─── Dataset excerpts ───

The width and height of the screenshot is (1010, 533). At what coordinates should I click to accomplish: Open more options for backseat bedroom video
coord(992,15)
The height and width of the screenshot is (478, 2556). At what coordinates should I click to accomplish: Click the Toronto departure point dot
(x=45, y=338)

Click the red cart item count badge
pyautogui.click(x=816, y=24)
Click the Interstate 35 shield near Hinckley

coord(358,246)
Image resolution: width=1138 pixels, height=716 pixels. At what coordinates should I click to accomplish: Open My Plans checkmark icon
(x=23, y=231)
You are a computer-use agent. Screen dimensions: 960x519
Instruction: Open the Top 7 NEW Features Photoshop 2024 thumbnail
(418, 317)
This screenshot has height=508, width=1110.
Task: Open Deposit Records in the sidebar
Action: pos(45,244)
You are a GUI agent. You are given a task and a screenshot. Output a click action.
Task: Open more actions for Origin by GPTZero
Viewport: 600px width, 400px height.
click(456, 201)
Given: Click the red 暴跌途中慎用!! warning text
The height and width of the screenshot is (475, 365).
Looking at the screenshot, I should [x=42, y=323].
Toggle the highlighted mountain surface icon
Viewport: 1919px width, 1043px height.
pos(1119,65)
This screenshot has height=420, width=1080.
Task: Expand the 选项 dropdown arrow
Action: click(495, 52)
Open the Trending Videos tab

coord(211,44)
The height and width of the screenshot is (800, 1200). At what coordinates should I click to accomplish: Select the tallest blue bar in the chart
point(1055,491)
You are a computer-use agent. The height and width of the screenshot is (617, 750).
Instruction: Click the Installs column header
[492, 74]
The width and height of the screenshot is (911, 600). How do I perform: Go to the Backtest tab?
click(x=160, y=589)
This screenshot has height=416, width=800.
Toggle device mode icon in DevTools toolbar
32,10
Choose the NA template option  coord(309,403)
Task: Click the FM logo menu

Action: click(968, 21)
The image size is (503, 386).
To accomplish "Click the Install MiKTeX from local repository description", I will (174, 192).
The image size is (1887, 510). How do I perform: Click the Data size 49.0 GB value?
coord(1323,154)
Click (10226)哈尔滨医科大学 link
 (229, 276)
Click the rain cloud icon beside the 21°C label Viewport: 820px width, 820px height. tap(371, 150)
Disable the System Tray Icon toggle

───

Work required »
Give the records above again in full, keeping every character unchanged.

Solution to the exercise »
The width and height of the screenshot is (1010, 533). At what coordinates should I click to accomplish: Open more options for backseat bedroom video
coord(992,15)
The height and width of the screenshot is (478, 2556). At what coordinates should I click to accomplish: Click the Toronto departure point dot
(x=45, y=338)

Click the red cart item count badge
pyautogui.click(x=816, y=24)
Click the Interstate 35 shield near Hinckley

coord(358,246)
Image resolution: width=1138 pixels, height=716 pixels. At what coordinates should I click to accomplish: Open My Plans checkmark icon
(x=23, y=231)
You are a computer-use agent. Screen dimensions: 960x519
Instruction: Open the Top 7 NEW Features Photoshop 2024 thumbnail
(418, 317)
This screenshot has height=508, width=1110.
Task: Open Deposit Records in the sidebar
Action: pos(45,244)
You are a GUI agent. You are given a task and a screenshot. Output a click action.
Task: Open more actions for Origin by GPTZero
Viewport: 600px width, 400px height.
click(456, 201)
Given: Click the red 暴跌途中慎用!! warning text
The height and width of the screenshot is (475, 365).
Looking at the screenshot, I should [x=42, y=323].
Toggle the highlighted mountain surface icon
Viewport: 1919px width, 1043px height.
pos(1119,65)
This screenshot has height=420, width=1080.
Task: Expand the 选项 dropdown arrow
Action: click(495, 52)
Open the Trending Videos tab

coord(211,44)
The height and width of the screenshot is (800, 1200). At what coordinates should I click to accomplish: Select the tallest blue bar in the chart
point(1055,491)
You are a computer-use agent. The height and width of the screenshot is (617, 750).
Instruction: Click the Installs column header
[492, 74]
The width and height of the screenshot is (911, 600). How do I perform: Go to the Backtest tab?
click(x=160, y=589)
This screenshot has height=416, width=800.
Toggle device mode icon in DevTools toolbar
32,10
Choose the NA template option  coord(309,403)
Task: Click the FM logo menu

Action: click(968, 21)
The image size is (503, 386).
To accomplish "Click the Install MiKTeX from local repository description", I will (174, 192).
The image size is (1887, 510). How do I perform: Click the Data size 49.0 GB value?
coord(1323,154)
Click (10226)哈尔滨医科大学 link
 (229, 276)
Click the rain cloud icon beside the 21°C label Viewport: 820px width, 820px height. tap(371, 150)
Disable the System Tray Icon toggle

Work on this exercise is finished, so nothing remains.